Planning addresses the gathering of information to initiate the condition assessment process. It provides information on prioritizing based on function or risk-based concepts. These concepts can assist the large utility with substantial pipeline assets or a smaller utility with only one such asset. It can address issues such as age of the pipeline(s), pipe material and failure mode, critical nature of the line, history of a line’s problems, terrain conditions, future planned pipeline modification, etc.

Pipe Materials

The manual consists of six chapters detailing various pipe materials and a history of each product; thereby acquainting the assessor with an understanding of the pipe properties at the time of the original installation. The materials discussed are: Cast Iron and Ductile Iron; Concrete, including Prestressed Concrete Lined Cylinder, Prestressed Concrete Embedded Cylinder, Reinforced Concrete Cylinder, Bar Wrapped Concrete Cylinder (formerly Pretensioned Cylinder), Reinforced Concrete Non-Cylinder, Prestressed Concrete Non-Cylinder; Steel; Fiberglass; Polyvinyl Chloride; and Asbestos Cement. Internal and external condition issues are addressed, jointing methods described, and condition assessment techniques presented. Finally, though not part of condition assessment but essential in asset management, each chapter provides information on repair, rehabilitation or replacement procedures.

Pipe Inspection Tools

Pipe inspection tools is a balanced chapter thoroughly describing every practical tool available at the time of the manual writing. It addresses low-risk, medium-risk and high-risk pipeline techniques and the individual tools associated with each. It addresses each tool describing what it does and what it cannot do. In general, the level of risk also describes the level of cost. One of the Blue Ribbon Committee members, tasked with the review of the manual stated, “I don’t know what the price of this manual will be, but this chapter alone would be worth it.”

Condition Assessment

The condition assessment portion addresses the life cycle of a pipeline; i.e., the design service life and the effective service life. It provides data and structural analyses and risk ranking procedures.

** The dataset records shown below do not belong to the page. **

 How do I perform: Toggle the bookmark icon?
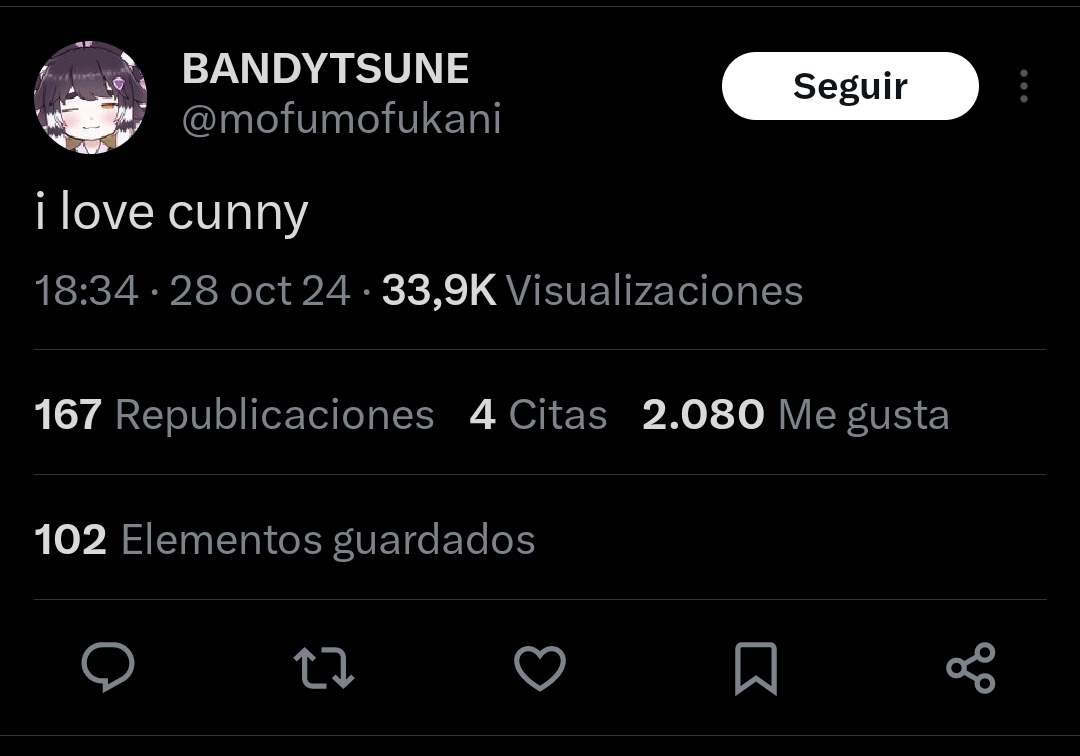click(756, 668)
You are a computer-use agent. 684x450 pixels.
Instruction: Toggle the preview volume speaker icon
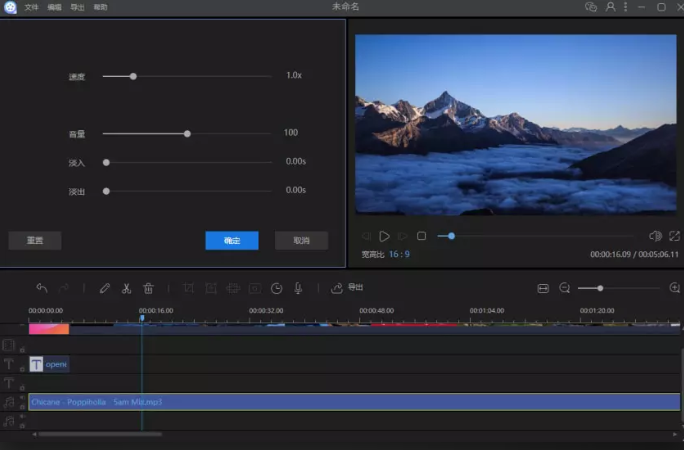(655, 236)
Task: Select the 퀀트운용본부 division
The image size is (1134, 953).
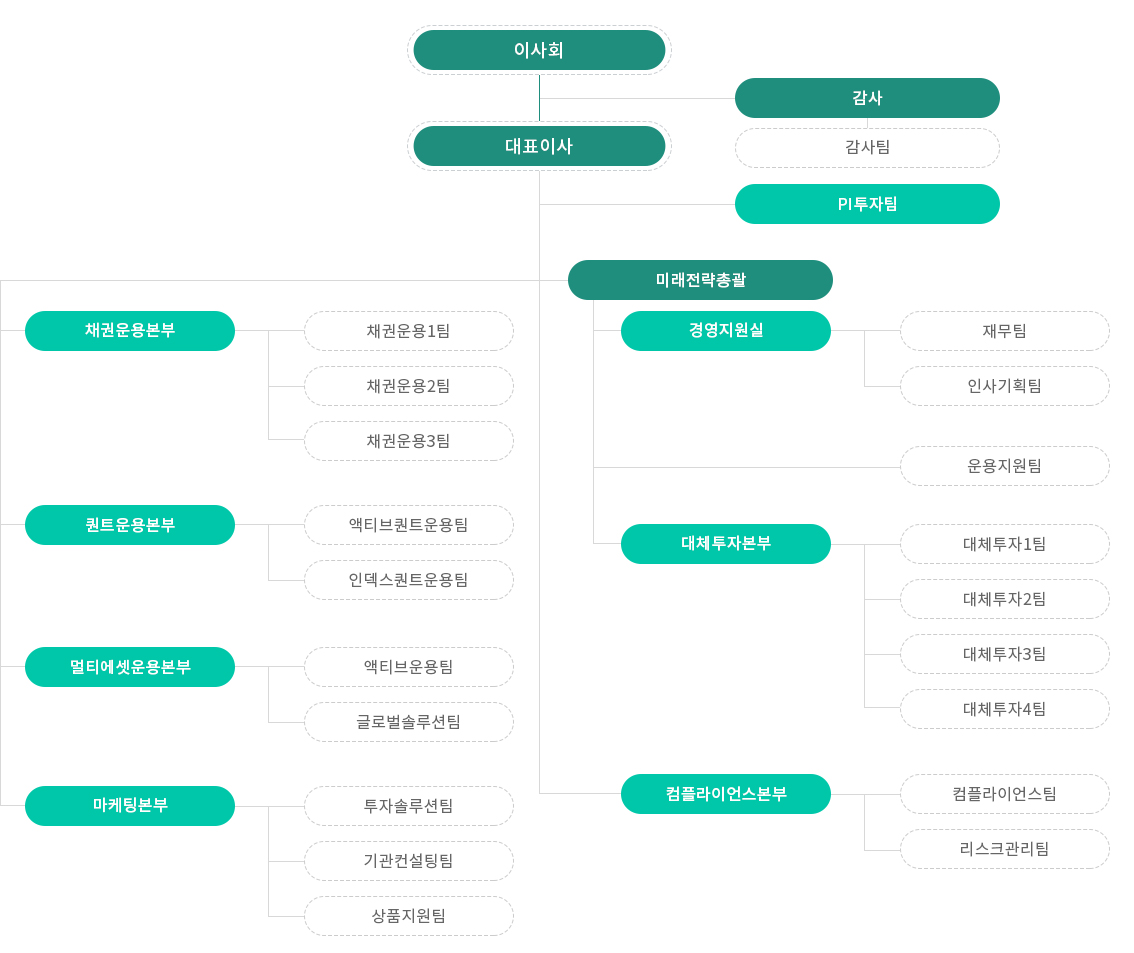Action: pyautogui.click(x=130, y=525)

This chapter also incorporates alternatives analysis and economic assessment.

Case Studies

Finally, a case studies section provides seven projects from around the country; projects that included most of the pipe materials in the manual.

The utilization of MOP 134 can now provide the basis for the Condition Assessment personnel to formulate a planned approach to a project and allow Asset Management personnel to recognize the options available for that analysis.

George Ruchti, M.ASCE, is a senior technical advisor with Lockwood, Andrews & Newnam, Inc. Ruchti served as chair of the Task Committee and editor of the ASCE’s Manual of Practice 134. Among his many career accolades, in 2020, Ruchti was the recipient of ASCE’s Stephen D. Bechtel Pipeline Engineering Award, honoring him for his many contributions in the field of pipeline engineering.